Question

Counting Raw Reads with DiffBind

0

Entering edit mode

jess.schust • 0

@jessschust-9100

Last seen 8.5 years ago

United States

Hello,

I am trying to use diffbind on paired end read data. I have done the following to get our proper peaks of interest ( we have technical replicates:

myDBA=dba(sampleSheet="All_samplesheet.csv", attributes=c(DBA_ID,DBA_CONDITION,DBA_REPLICATE))

myDBA=dba.peakset(myDBA, consensus=-DBA_REPLICATE, minOverlap=3)

I then used Rory's instructions to extract the raw read counts (this is what I need for our next step):

myDBA <- dba.count(myDBA, peaks=NULL, score=DBA_SCORE_READS)

counts <- dba.peakset(myDBA, bRetrieve=TRUE)

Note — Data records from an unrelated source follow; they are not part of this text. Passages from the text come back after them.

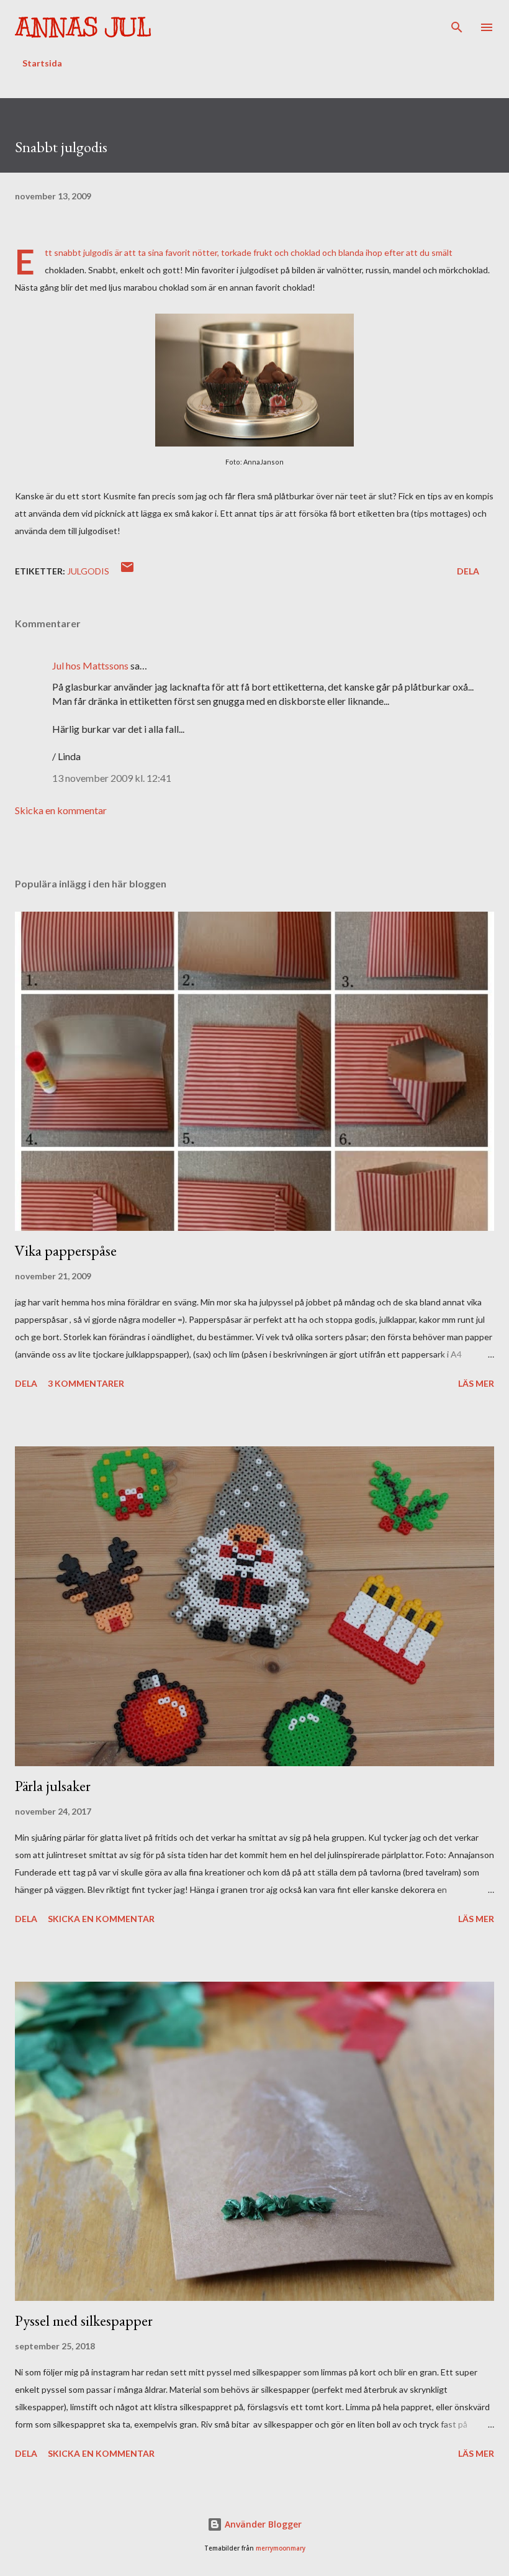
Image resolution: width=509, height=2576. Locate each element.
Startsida (42, 63)
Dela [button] (468, 571)
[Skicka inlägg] (127, 571)
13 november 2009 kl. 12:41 (111, 778)
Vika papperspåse (66, 1250)
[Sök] (456, 22)
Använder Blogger (262, 2524)
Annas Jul (83, 27)
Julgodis (88, 571)
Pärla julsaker (53, 1785)
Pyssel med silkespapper (84, 2320)
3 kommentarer (86, 1383)
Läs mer (476, 1383)
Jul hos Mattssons (90, 665)
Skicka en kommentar (61, 810)
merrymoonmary (280, 2548)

However, when I look at the bam files (using IGV) there appear to be way more reads than are reported in the count matrix. How exactly are the reads counted? I have been using your raw read matrix to move forward in my analysis and I am concerned that I am using at the wrong counts.

Any advice would be greatly appreciated.

~Jessica

diffbind • 1.8k views

ADD COMMENT • link updated 8.5 years ago by Gord Brown ▴ 650 • written 8.5 years ago by jess.schust • 0

score 4 · Accepted Answer · 2015-11-04

Hi, Jessica,

Sorry for the slow response. Rory passed along the issue (and your data) to me. As far as I can tell the answer is that DiffBind by default removes reads that have a mapping quality below 15. Particularly near centromeres and telomeres, quite a few reads tend to fall into this category. We usually remove them prior to analysis, since we aren't confident that they're correctly mapped.

If you re-count with:

myDBA <- dba.count(myDBA, score=DBA_SCORE_READS, mapQCth=0, bRemoveDuplicates=FALSE)

you should get everything. Let me know if you still don't see the numbers you're expecting. Also, you can try adding the parameter "bUseSummarizedOverlaps=TRUE" which uses a slightly different counting algorithm.

Cheers,

- Gord